Près de deux mois après la découverte d'ossements humains dans les Bouches-du-Rhône, les analyses ADN ont formellement identifié les restes de Jacques Pakeso et Mike Gineste, deux militaires portés disparus dans le Var entre 2022 et 2023. L'annonce a été faite ce lundi par le procureur de la République de Toulon, Raphaël Balland, qui a précisé que les investigations se poursuivent pour déterminer les circonstances exactes de leur mort.
Identification des ossements
Les ossements ont été mis au jour fin mai 2026, sur deux sites distincts, après les indications fournies par François-Édouard Akau, l'un des fils de la famille Akau Vegi-Wing, placé en garde à vue le 26 mai.
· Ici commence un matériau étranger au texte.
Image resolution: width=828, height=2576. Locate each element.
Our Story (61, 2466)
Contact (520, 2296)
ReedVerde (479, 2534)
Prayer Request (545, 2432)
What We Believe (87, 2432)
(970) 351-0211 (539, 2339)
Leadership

Les expertises génétiques, réalisées en urgence, ne laissent aucun doute : il s'agit bien de Jacques Pakeso, 25 ans, disparu après avoir échoué à sa formation à l'école des matelots près de Toulon en 2022, et de Mike Gineste, 34 ans, légionnaire au 1er régiment étranger de cavalerie, considéré comme déserteur depuis mai 2023.
Les circonstances du drame
Selon les déclarations de François-Édouard Akau, les deux victimes auraient été étranglées à mains nues. Il a décrit sa mère, Francesca Héléna Vegi-Wing, 52 ans, comme l'instigatrice des homicides, affirmant qu'elle « avait la haine dans les yeux ». Svensio Akau, 29 ans, serait l'exécutant. Tous deux ont été mis en examen pour meurtres, tout comme François-Édouard. Les suspects contestent leur implication, mais les preuves matérielles et les témoignages les accablent.
Le rôle du clan Akau Vegi-Wing
Le clan familial, originaire d'Océanie, est accusé d'avoir attiré les militaires ultramarins via des soirées polynésiennes. Win Emmalani Akau Vegi-Wing, dite « Emma », jouait le rôle d'appât. Les proies, souvent isolées et vulnérables, se voyaient offrir hébergement et nourriture avant d'être dépouillées puis tuées. Jacques Pakeso avait été hébergé au printemps 2022 après avoir perdu son logement ; Mike Gineste, après avoir entamé une relation avec une femme du clan en septembre 2022, avait porté plainte pour vol de ses effets personnels et économies en avril 2023 avant de disparaître.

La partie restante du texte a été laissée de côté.